Esse dado, atesta Nilma, é alarmante e só reforça a necessidade de se debaterem, com mais urgência, as políticas públicas que visam a diminuir as desigualdades – particularmente em relação às instituições de ensino. Cotas raciais e as destinadas a estudantes de escolas públicas são defendidas pelos movimentos de ações afirmativas. “A maioria das instituições tem-se prendido à discussão do mérito quando trata do assunto, mas queremos ir mais longe. Quem consegue negar que a trajetória social e escolar de negros e brancos são muito diferentes? Que é preciso investir na educação básica é claro, porém a sociedade tem de apresentar soluções mais radicais e democráticas, que devem ser constantemente avaliadas”, salienta.

Ansioso por uma vaga no mestrado da FaE, Natalino da Silva garante que participar do Ações Afirmativas na UFMG mostrou-lhe o rumo que seguirá. “Um censo étnico-racial nas universidades vai mostrar o que sabemos, que os negros são uma minoria. Mas vai ajudar também a discussão política que o Brasil não pode deixar de fazer”, sustenta. Durante a graduação, ele percebeu que não teria como se aprofundar nos estudos se não priorizasse o curso. Largou um emprego de 12 anos e tornou-se bolsista do programa.

“Foi muito duro, porque a bolsa era bem menor do que o meu salário, mas precisava investir na minha formação”, recorda Natalino, integrante do movimento hip-hop na a década de 90. Ele afirma que na UFMG se deparou com os questionamentos que fazia a si próprio quando estudava em escolas públicas. “A diferença é que lá os professores mandavam a gente se calar e, aqui, vamos provocando as discussões”, compara.

Atualmente coordenador na ONG Núcleo de Trabalho e Integração Social, que atende a crianças de sete a 16 anos no bairro Mariano de Abreu, no leste da capital, Natalino acredita que seu trabalho ganhou força a partir do momento em que descobriu que as questões étnico-raciais são tão sociológicas e políticas quanto antropológicas. “É interessante ver a universidade tratando mais profundamente do assunto e tendo que responder a reivindicações muito concretas dos jovens que se sentem excluídos”, pondera.
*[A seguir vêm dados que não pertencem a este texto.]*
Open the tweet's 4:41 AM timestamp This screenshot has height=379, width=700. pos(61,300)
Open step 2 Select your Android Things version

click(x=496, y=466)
Dívida social Segundo Nilma Gomes, apesar de mais divulgada, a temática das desigualdades sociais e, especialmente as raciais, tem um caminho muito longo até se firmar definitivamente no ambiente das universidades públicas. “O imaginário acadêmico na UFMG ainda está muito preso à questão do mérito atrelada à questão da qualidade da instituição. Ninguém que participa do Ações Afirmativas, negros ou brancos, quer uma universidade sem qualidade”, afirma Nilma. Ela acredita que, se a UFMG se abrisse mais à discussão, produziria um efeito muito grande nas universidades federais, porque é uma instituição de referência.

Para a professora Inês Teixeira, a dívida social brasileira e, em particular a dívida pura com os negros, não pode ser deixada para depois, porque é enorme e não vai se resolver somente com propostas, a longo prazo, de melhoria das escolas públicas ou de abertura de cursos noturnos. “As universidades públicas têm o dever de assumir soluções e o Ações Afirmativas nos aproxima da justiça social”, conclui a professora.